Credo che ci siano informazioni scoperte da indagini governative segrete su fenomeni aerei non identificati che possono essere rilasciati al pubblico senza mettere a repentaglio la nostra sicurezza nazionale. Il popolo americano merita di saperne di più – e spero che lo farà presto, con il rilascio di un rapporto governativo completo richiesto dal Comitato di intelligence del Senato sugli incontri militari con gli UFO. (Il rapporto è previsto per giugno, anche se potrebbe essere rinviato.)

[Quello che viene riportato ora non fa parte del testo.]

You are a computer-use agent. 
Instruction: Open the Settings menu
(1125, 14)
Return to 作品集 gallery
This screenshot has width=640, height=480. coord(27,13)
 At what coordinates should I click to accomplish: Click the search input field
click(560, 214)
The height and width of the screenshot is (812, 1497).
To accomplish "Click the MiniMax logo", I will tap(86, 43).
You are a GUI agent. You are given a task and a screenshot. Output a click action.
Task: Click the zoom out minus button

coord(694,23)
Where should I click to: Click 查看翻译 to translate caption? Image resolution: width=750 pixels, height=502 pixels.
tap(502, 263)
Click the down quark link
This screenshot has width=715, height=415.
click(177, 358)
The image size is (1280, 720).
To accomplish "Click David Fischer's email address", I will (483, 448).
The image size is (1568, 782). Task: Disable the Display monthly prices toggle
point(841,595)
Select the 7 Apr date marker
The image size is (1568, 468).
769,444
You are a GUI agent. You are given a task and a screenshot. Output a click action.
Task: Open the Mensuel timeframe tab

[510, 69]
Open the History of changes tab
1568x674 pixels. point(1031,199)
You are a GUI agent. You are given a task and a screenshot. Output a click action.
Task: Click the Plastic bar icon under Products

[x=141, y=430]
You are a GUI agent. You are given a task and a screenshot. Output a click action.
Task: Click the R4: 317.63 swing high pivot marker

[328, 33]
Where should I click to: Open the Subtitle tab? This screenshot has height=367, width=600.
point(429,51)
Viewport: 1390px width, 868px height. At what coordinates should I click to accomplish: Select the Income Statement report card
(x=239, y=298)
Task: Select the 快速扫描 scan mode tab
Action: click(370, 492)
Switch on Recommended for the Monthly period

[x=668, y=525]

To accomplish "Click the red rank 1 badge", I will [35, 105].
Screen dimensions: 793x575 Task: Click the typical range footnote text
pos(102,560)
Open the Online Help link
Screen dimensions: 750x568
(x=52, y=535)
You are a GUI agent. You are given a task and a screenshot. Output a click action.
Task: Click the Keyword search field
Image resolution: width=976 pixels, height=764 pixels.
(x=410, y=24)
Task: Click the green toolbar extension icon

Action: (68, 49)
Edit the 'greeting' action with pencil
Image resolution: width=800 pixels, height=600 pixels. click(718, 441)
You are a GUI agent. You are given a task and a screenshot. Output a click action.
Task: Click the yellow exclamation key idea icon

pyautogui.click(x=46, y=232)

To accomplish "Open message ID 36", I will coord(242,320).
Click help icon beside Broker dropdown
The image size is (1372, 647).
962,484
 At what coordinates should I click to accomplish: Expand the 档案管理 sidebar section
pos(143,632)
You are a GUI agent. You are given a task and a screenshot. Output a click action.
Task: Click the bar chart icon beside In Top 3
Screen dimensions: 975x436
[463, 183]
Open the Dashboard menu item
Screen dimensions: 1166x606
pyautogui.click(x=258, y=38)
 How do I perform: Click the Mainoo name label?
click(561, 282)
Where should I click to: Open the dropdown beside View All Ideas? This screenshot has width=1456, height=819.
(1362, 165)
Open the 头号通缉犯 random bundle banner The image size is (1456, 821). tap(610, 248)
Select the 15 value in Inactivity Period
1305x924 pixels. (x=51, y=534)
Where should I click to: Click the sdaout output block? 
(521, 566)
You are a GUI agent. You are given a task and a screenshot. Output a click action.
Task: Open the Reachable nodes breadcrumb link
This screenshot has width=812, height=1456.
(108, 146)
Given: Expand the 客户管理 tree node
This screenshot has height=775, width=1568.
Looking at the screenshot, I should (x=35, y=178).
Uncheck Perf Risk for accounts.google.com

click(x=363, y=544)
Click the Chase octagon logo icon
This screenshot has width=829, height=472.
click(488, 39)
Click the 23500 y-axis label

Cosa ho appreso personalmente dalle indagini ufficiali sui fenomeni aerei che finora non sono stati identificati? La verità, per quanto deludente possa essere, è che c’è ancora molto che non capiamo. Non è chiaro se gli UFO che abbiamo incontrato possano essere stati costruiti da avversari stranieri, se la percezione visiva dei nostri piloti durante alcuni incontri sia stata in qualche modo distorta o se abbiamo davvero prove affidabili di visite extraterrestri. Potrebbero esserci altre spiegazioni, ancora sconosciute, per alcuni di questi strani avvistamenti.

Indipendentemente da ciò, credo che sia fondamentale guidare con la scienza quando si studiano gli UFO. Concentrarsi su piccoli uomini verdi o teorie del complotto non ci porterà molto lontano. Ovviamente, qualunque cosa ci dica la scienza, una parte del pubblico continuerà a credere nella realtà degli UFO soprannaturali come questione di fede. In definitiva, il dibattito sugli UFO può essere diviso in una sincera fede nella scienza contro una sincera fede negli extraterrestri. Sono dalla parte della scienza.

Sia chiaro: non ho mai inteso dimostrare che c’è vita oltre la Terra. Ma se la scienza lo dimostra, non ho problemi con questo. Perché più imparo, più mi rendo conto che c’è ancora molto che non so.